Tripp contended that his participation in political activities while off duty and in the county of his residence was a substantial factor in the city’s decision to terminate his employment with the city.
The lawsuit contended that Tripp was damaged in a sum exceeding $10,000.
Tripp sought a court judgment in excess of $10,000, for the city to pay his legal expenses associated with the lawsuit, a trial by jury and further relief as a court may deem just and proper.
In its answer to the lawsuit, the city listed 11 defenses. In its answer, the city denies Tripp’s allegation of wrongful termination.
The city contended Tripp failed to state a claim on which relief could be granted as to all or part of the allegations in the lawsuit.
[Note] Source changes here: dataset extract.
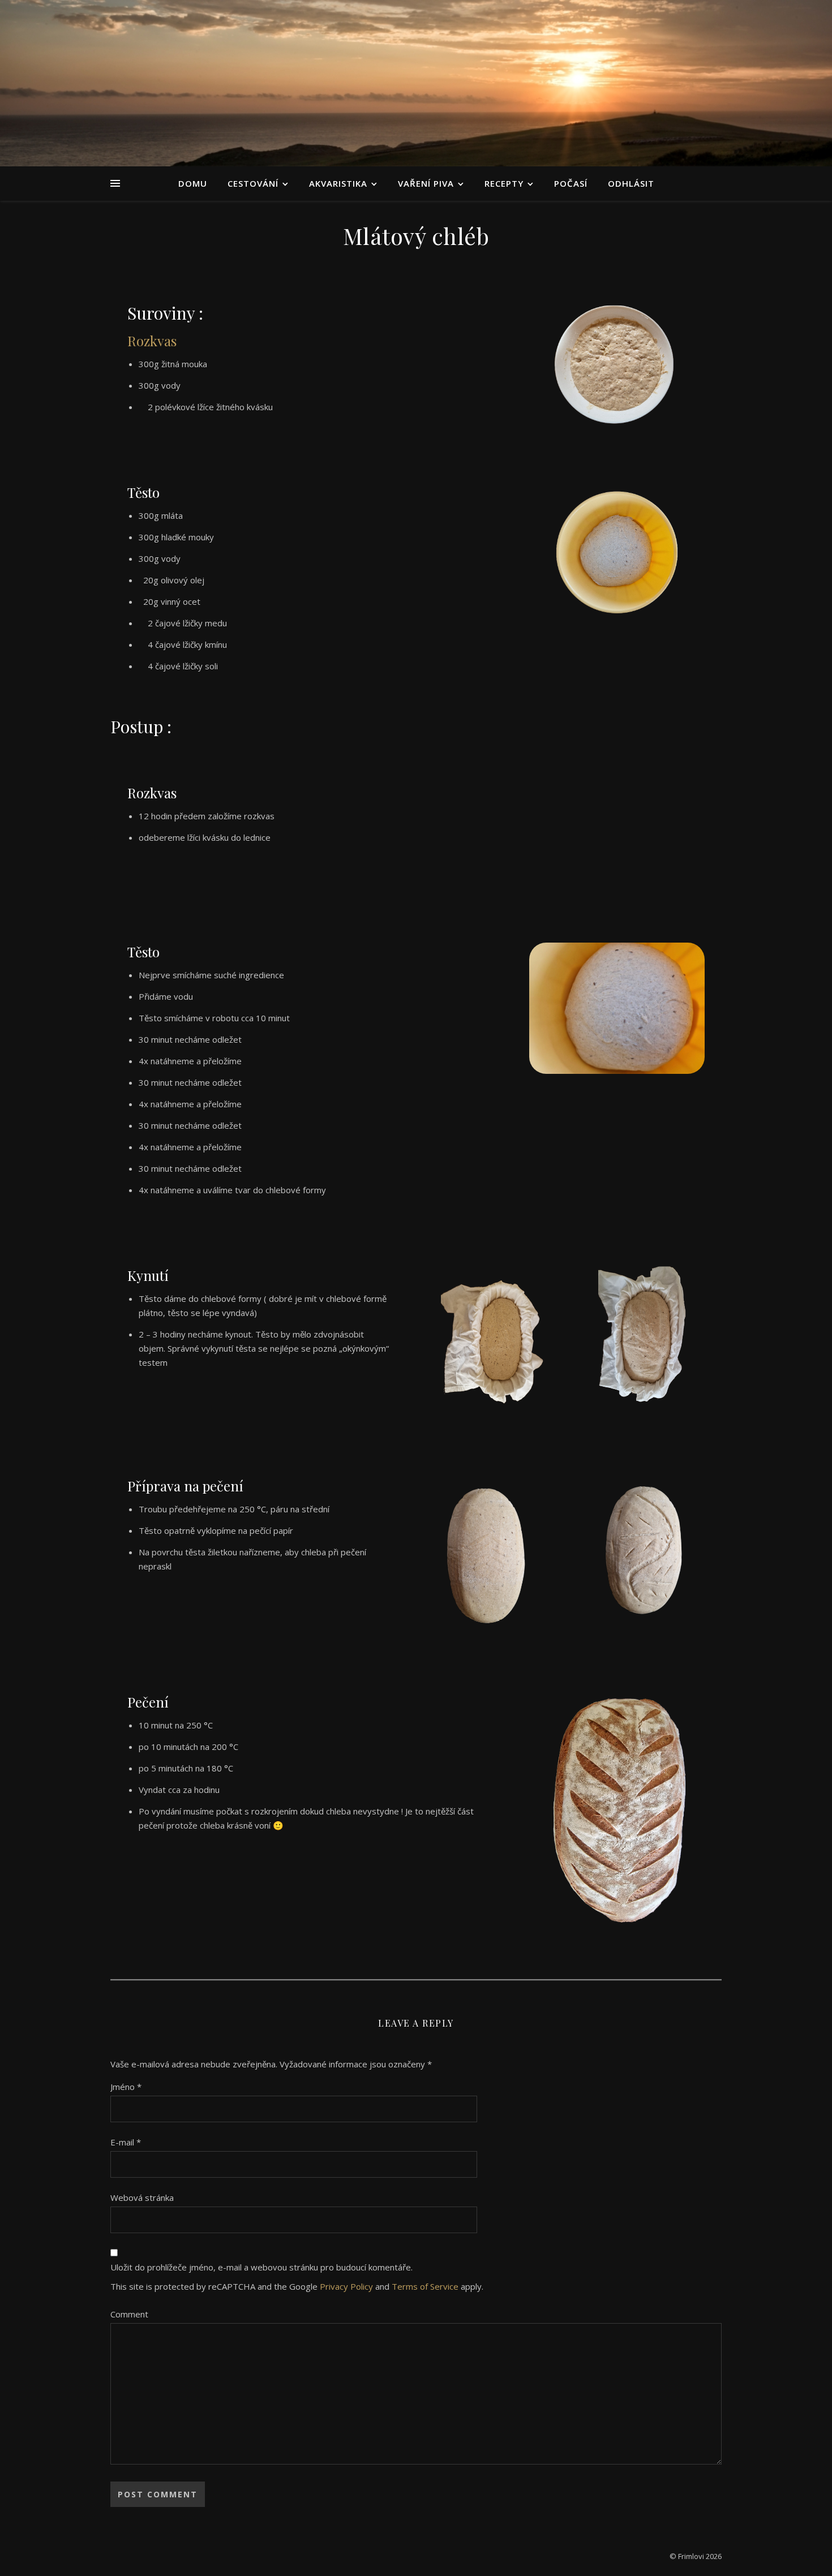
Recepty (504, 183)
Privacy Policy (346, 2286)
“Defendant’s actions, practices and policies about which Plaintiff complains are and have been based on legitimate business reasons and have been necessary to the orderly, safe and efficient management of its employees,” reads the city’s answer to the lawsuit.
The city contended it did not deprive Tripp of any rights protected by the N.C. General Statutes.
The city also contended that Tripp was legally barred from seeking election to or holding office as a member of the Greenville City Council. “To the extent that Plaintiff’s actions constitute a violation of law, Defendant pleads illegality as a defense,” reads the city’s response to the lawsuit.
Tripp contended the city waived its sovereign immunity by buying a policy or policies of liability insurance. As a defense of its actions, the city pled “the doctrine of governmental and/or sovereign immunity as a bar, in whole or in part, to Plaintiff’s causes of action.”